Avril 1829 - mars 1859.
26 pages in-8 ou in-12 (de 213 x 133 à 165 x 115 mm), 14 lettres avec adresses autographes et marques postales. Signées de ses seules initiales ou de son nom complet.
Quelques plis marqués et minimes déchirures par bris de cachet ; parfois datées ultérieurement au crayon bleu.
TRÈS INTÉRESSANT ENSEMBLE, OÙ IL EST NOTAMMENT QUESTION D'HERNANI ET DE MARION DE LORME.

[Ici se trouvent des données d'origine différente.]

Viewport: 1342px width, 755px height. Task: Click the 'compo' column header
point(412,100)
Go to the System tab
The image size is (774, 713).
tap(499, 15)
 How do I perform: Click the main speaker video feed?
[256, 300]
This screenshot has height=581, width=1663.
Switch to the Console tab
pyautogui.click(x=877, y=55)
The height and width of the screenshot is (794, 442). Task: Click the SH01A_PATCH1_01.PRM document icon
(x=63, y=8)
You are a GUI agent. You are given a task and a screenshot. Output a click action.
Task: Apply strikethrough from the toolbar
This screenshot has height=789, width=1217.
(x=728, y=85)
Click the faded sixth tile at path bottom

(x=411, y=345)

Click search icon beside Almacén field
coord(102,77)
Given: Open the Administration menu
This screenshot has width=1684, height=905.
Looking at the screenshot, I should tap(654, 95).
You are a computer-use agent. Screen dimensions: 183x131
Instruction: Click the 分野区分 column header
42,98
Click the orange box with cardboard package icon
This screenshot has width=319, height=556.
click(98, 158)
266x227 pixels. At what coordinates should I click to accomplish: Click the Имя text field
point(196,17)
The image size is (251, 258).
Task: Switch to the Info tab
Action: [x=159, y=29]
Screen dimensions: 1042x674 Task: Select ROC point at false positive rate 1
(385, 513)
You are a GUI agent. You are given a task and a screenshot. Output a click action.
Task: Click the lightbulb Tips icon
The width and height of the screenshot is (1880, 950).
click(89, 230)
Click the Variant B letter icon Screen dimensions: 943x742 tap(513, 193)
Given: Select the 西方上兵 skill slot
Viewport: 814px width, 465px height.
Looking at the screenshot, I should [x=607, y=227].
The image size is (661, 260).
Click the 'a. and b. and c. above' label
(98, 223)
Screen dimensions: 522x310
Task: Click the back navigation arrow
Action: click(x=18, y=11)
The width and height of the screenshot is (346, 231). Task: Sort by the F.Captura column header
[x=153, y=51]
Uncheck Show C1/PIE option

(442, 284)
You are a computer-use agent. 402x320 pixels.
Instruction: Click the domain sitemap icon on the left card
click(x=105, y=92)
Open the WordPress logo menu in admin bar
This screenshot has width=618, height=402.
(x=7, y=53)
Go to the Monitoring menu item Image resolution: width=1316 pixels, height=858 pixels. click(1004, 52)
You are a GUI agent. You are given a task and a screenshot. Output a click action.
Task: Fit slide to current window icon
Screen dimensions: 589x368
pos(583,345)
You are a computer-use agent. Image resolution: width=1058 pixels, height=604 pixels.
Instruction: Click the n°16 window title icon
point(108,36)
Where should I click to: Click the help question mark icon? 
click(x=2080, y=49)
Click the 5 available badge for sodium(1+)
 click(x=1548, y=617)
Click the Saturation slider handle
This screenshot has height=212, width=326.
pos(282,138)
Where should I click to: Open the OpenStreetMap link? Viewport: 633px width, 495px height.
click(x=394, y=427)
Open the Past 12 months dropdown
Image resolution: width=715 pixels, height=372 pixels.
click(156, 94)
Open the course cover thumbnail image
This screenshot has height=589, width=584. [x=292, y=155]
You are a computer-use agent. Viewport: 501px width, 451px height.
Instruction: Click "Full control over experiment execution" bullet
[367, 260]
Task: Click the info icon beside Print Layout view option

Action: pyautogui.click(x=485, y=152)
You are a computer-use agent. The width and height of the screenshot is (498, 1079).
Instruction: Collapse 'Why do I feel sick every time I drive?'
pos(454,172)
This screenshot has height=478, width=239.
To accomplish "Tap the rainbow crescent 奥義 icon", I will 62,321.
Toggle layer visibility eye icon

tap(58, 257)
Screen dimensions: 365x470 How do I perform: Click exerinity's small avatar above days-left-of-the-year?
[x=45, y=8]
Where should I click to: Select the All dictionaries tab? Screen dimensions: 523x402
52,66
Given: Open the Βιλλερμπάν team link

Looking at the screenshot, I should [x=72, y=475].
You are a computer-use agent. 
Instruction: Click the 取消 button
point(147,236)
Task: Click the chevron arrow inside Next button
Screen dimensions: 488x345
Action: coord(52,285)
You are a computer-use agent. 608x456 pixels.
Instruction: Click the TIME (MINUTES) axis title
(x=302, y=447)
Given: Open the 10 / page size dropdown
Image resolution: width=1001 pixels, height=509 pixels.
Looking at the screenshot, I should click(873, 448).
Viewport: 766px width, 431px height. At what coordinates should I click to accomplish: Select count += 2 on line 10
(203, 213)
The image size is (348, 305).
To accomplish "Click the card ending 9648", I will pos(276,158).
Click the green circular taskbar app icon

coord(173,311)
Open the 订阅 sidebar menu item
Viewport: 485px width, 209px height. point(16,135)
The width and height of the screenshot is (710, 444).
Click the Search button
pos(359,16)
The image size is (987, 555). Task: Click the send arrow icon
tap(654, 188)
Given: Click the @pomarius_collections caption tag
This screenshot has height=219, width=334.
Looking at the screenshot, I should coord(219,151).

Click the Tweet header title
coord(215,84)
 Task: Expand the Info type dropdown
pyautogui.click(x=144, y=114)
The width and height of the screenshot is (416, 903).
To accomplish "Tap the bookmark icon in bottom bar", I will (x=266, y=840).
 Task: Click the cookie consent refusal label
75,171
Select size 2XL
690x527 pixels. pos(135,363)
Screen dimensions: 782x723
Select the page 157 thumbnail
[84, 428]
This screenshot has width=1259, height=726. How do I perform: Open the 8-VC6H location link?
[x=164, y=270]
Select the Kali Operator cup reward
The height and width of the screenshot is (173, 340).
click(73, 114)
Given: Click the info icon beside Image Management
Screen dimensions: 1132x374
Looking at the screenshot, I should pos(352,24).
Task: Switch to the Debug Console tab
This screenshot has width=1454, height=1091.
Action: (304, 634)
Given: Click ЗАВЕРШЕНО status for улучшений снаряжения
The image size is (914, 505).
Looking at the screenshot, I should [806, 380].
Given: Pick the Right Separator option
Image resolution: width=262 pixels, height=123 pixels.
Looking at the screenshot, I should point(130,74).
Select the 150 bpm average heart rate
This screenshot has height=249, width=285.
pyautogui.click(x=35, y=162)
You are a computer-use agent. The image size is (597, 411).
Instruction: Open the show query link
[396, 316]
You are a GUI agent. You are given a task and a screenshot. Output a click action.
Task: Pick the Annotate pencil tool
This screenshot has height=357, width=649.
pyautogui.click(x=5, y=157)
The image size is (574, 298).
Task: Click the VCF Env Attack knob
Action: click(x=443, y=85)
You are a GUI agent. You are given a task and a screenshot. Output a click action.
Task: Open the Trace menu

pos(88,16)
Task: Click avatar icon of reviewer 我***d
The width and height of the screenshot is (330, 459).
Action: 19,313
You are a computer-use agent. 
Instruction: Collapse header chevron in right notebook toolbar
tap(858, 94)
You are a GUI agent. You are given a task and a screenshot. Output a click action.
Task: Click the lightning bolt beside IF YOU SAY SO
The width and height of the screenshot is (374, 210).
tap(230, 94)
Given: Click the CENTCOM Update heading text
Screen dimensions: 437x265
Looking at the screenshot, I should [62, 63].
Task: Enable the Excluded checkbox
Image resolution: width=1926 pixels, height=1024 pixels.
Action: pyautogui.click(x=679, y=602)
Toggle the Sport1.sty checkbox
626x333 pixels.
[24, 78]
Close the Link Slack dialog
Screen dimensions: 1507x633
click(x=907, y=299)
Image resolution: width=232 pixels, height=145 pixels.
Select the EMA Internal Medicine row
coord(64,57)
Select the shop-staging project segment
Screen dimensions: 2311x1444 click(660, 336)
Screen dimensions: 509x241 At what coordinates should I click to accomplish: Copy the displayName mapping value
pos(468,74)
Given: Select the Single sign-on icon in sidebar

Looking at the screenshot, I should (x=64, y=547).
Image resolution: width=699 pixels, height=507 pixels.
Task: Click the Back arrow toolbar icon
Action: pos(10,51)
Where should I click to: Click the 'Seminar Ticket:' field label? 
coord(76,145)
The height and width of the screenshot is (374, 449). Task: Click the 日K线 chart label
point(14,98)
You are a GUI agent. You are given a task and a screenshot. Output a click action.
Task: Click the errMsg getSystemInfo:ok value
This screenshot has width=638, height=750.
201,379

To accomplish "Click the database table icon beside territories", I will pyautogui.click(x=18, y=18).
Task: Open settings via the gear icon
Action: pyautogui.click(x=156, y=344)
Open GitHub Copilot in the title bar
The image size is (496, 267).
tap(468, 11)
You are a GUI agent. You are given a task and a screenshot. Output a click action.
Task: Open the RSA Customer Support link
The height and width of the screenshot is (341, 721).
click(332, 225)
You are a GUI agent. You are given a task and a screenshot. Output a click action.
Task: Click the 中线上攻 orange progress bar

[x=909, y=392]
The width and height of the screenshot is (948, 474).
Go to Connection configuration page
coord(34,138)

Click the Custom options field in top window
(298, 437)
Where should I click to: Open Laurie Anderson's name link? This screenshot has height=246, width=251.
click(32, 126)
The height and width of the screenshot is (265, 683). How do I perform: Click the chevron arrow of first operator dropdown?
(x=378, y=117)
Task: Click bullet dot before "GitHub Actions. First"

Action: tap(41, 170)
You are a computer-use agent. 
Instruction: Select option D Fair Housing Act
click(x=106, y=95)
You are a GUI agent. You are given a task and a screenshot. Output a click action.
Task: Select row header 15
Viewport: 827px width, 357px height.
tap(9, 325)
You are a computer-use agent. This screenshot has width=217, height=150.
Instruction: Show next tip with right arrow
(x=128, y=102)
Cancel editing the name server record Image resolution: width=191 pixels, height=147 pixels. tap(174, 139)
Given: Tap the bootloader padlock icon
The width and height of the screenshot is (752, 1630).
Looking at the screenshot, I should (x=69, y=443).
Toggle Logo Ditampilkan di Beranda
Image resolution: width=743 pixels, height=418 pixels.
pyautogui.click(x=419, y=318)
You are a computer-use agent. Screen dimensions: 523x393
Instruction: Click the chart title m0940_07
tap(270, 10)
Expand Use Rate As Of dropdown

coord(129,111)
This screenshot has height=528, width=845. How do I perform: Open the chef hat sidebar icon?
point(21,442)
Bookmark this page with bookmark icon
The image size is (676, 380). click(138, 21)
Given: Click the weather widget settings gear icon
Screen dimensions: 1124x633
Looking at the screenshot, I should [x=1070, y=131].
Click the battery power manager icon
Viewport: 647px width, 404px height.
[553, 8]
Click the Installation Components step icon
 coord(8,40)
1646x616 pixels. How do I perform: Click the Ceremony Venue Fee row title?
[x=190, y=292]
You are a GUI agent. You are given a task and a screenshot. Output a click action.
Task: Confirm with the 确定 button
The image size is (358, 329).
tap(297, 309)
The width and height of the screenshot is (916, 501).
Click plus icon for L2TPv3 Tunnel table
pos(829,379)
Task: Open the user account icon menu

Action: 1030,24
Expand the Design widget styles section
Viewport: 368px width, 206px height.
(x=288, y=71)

Ludovic Vitet (1802-1873) se destina à l’enseignement avant d’opter pour les lettres. Rédacteur au Globe ainsi qu’à la Revue française, à la Revue des Deux Mondes et au Journal des savants entre autres, il fut d’abord un fervent avocat du libéralisme et du romantisme naissant. Ayant pris parti pour une monarchie constitutionnelle, il poursuivit une fructueuse carrière politique jusqu’à l’avènement du Second Empire : inspecteur des monuments historiques, secrétaire général du ministère du Commerce, député de la Seine-Inférieure, conseiller d’État. Il abandonna la politique après le coup d’État de 1851, se consacrant à des études d’histoire, d’art et d’archéologie. De nouveau élu député de la Seine-Inférieure à l'Assemblée nationale en 1871, il meurt deux ans plus tard.
Victor Hugo recommande auprès de Vitet plusieurs amis dont le peintre Louis Boulanger, le républicain Antony Thouret emprisonné pour délit de presse, son beau-frère Paul Foucher ou encore la comédienne Mlle Georges qui se trouve dans une situation malheureuse.
Plusieurs lettres ou billets concernent Hernani, dont Vitet fut un partisan, ou encore Marion de Lorme.
- Ce dimanche [12 avril 1829]. Il recommande chaudement les lithographies de son ami Louis Boulanger, et plus particulièrement celle intitulée Les Fantômes, espérant qu’il voudra bien en dire un mot dans Le Globe.
- Ce jeudi soir 7 janvier [1830]. Il lui présente ses excuses pour un rendez-vous manqué mais espère pouvoir l’accompagner lors de son pèlerinage à la châsse de Saint-Taurin (Évreux) qui mérite bien deux dévotions.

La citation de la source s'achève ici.